* Using the information *
a) List the sources of expectations that the book review says the narrator is floundering under.
b) Repeat the book review's wording, starting with "Told entirely in" and going on through "than I did.".

* Supplied passage *
Saturday, December 11, 2021

Review: Chemistry by Weike Wang

I loved school. Right up until I hit grad school. Then I couldn't wait to get out. Originally I wanted a PhD. Then I didn't. I still love learning things purely for learning's sake but I don't think I'd want to ever go back to school again and deal with the angst and the politics and all the other nonsense that has nothing to do with learning. It was not a happy place to be for me. And it is not a happy place to be for Weike Wang's unnamed narrator in the novel Chemistry. Then again, nowhere in her life seems particularly happy.

The narrator of this novel is standing still, afraid to choose a path. She is a PhD student in Chemistry but her project is stalled and she isn't certain she wants to continue. Her boyfriend has proposed but she's put him off, not answering him, thinking always of her own parents' unhappy marriage. She is floundering under the weight of so many expectations--from her parents, from her advisor, from her boyfriend. The only one in her life who doesn't add to her stress and pressure is her dog. Finally quitting school four years into her PhD to tutor others, she can't bring herself to tell her traditional Chinese immigrant parents and let them down. Unable to commit one way or another to her boyfriend, she keeps things open, staying behind when he moves from Boston to a school in Ohio for a job. But stasis is not living and while the narrator needs time and space to find her own path and learn to embrace uncertainty, she will examine herself, her choices, and her wants with the help of a therapist and her doctor friend.

Told entirely in the first person, the reader still feels somewhat at a remove from the main character. She is quite introspective, jumping from her present to scenes from her parents' lives to her own childhood. She can be dryly witty and the science facts sprinkled throughout the text as asides are appropriate and interesting additions to her thoughts. The writing is spare and choppy and composed in small chunks, like flash pieces knitted together into a whole. The insight into life as a second generation Chinese-American woman is interesting but overall, the main character and her life felt stultifying. The novel as a whole is very slow moving despite its slight length. I wanted to enjoy this a lot more than I did.

* Data shown *
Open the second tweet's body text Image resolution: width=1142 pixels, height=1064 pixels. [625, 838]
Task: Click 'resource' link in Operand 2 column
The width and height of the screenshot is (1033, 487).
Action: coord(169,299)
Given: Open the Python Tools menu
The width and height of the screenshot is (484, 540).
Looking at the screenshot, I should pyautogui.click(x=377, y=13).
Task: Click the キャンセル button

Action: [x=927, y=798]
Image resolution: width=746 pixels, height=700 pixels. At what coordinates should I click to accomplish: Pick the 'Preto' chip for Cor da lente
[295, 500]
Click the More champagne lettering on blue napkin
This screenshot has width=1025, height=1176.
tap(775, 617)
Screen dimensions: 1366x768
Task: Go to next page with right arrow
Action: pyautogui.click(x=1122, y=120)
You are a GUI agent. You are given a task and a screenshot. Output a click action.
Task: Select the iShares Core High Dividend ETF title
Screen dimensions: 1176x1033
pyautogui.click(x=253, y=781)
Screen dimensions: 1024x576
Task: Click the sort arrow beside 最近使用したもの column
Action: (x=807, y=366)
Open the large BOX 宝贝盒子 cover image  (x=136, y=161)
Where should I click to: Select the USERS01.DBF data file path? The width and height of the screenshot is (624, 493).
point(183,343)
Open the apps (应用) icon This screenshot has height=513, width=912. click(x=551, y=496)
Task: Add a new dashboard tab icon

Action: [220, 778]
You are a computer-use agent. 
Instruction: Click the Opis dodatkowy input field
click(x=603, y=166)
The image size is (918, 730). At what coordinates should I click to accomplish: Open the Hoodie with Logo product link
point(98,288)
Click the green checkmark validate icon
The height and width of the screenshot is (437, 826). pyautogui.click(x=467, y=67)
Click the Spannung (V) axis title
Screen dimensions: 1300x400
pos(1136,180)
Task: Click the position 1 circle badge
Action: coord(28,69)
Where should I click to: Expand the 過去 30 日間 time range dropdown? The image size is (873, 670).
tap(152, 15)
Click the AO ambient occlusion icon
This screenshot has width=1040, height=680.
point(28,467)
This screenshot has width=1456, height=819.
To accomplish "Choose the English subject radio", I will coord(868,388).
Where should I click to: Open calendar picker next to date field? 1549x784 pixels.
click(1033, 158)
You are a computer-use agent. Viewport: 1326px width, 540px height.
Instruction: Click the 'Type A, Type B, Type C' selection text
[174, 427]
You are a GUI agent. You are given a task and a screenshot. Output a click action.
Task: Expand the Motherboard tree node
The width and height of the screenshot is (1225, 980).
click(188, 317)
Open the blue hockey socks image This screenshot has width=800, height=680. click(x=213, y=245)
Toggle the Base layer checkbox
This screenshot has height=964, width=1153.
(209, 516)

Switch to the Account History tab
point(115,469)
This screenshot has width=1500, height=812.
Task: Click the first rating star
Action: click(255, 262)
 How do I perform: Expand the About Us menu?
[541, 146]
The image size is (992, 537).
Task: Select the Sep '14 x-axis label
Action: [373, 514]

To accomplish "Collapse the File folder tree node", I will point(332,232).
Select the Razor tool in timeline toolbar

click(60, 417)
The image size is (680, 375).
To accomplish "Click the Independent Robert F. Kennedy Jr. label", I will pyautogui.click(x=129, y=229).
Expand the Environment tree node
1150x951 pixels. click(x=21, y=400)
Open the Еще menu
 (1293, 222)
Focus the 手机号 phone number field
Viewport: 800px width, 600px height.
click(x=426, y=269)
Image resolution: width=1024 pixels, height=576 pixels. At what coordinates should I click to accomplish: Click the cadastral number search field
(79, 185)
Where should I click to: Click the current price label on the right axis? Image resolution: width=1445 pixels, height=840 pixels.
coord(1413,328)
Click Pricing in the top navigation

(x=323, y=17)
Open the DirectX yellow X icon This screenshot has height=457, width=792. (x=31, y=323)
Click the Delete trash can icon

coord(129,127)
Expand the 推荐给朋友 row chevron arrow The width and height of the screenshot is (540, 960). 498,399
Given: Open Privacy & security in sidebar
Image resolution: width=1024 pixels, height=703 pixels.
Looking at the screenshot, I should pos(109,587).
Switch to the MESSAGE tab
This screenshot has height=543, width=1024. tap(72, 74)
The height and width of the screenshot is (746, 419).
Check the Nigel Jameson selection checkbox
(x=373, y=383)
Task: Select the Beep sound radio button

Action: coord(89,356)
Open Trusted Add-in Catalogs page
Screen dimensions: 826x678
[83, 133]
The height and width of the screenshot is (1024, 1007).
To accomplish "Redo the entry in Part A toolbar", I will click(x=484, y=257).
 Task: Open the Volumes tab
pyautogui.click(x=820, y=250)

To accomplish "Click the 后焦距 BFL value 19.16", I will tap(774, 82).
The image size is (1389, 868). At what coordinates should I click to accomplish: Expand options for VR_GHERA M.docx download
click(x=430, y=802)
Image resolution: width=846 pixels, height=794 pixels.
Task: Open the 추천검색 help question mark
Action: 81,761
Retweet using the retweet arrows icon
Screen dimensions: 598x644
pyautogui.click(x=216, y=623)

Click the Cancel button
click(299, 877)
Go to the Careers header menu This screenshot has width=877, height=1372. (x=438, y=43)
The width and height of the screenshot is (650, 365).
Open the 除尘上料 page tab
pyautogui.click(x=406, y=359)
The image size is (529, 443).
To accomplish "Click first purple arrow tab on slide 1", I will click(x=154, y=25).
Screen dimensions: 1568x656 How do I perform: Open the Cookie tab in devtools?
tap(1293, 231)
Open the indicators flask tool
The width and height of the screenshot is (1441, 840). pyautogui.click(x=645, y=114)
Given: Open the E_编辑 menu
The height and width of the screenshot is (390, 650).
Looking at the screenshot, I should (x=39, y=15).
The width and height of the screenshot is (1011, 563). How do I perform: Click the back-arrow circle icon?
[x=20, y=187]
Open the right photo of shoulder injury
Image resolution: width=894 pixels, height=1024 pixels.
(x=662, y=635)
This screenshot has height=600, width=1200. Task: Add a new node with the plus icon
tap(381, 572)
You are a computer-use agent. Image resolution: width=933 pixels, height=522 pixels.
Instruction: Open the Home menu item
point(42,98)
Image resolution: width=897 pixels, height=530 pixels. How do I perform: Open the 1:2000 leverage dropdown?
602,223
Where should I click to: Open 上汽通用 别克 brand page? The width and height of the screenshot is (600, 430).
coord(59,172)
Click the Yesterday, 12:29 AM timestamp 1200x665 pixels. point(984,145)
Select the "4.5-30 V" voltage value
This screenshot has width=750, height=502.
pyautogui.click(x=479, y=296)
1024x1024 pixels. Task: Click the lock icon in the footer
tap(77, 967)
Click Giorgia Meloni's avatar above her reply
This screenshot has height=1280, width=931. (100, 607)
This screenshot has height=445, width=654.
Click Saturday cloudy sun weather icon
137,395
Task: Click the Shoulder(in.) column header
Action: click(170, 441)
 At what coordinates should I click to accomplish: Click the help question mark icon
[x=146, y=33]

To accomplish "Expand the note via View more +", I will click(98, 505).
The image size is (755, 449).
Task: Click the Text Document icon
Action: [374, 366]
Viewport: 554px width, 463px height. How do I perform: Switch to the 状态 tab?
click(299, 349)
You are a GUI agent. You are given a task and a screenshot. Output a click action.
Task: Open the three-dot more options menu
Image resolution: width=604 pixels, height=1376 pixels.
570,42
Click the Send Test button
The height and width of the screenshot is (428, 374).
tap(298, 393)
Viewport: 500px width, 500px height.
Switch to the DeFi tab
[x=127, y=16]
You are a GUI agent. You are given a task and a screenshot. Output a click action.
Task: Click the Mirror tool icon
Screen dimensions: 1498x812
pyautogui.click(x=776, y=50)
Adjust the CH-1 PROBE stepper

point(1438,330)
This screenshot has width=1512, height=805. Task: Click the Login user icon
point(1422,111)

* Per-task answers *
a)
- Her parents
- Her advisor
- Her boyfriend

b)
Told entirely in the first person, the reader still feels somewhat at a remove from the main character. She is quite introspective, jumping from her present to scenes from her parents' lives to her own childhood. She can be dryly witty and the science facts sprinkled throughout the text as asides are appropriate and interesting additions to her thoughts. The writing is spare and choppy and composed in small chunks, like flash pieces knitted together into a whole. The insight into life as a second generation Chinese-American woman is interesting but overall, the main character and her life felt stultifying. The novel as a whole is very slow moving despite its slight length. I wanted to enjoy this a lot more than I did.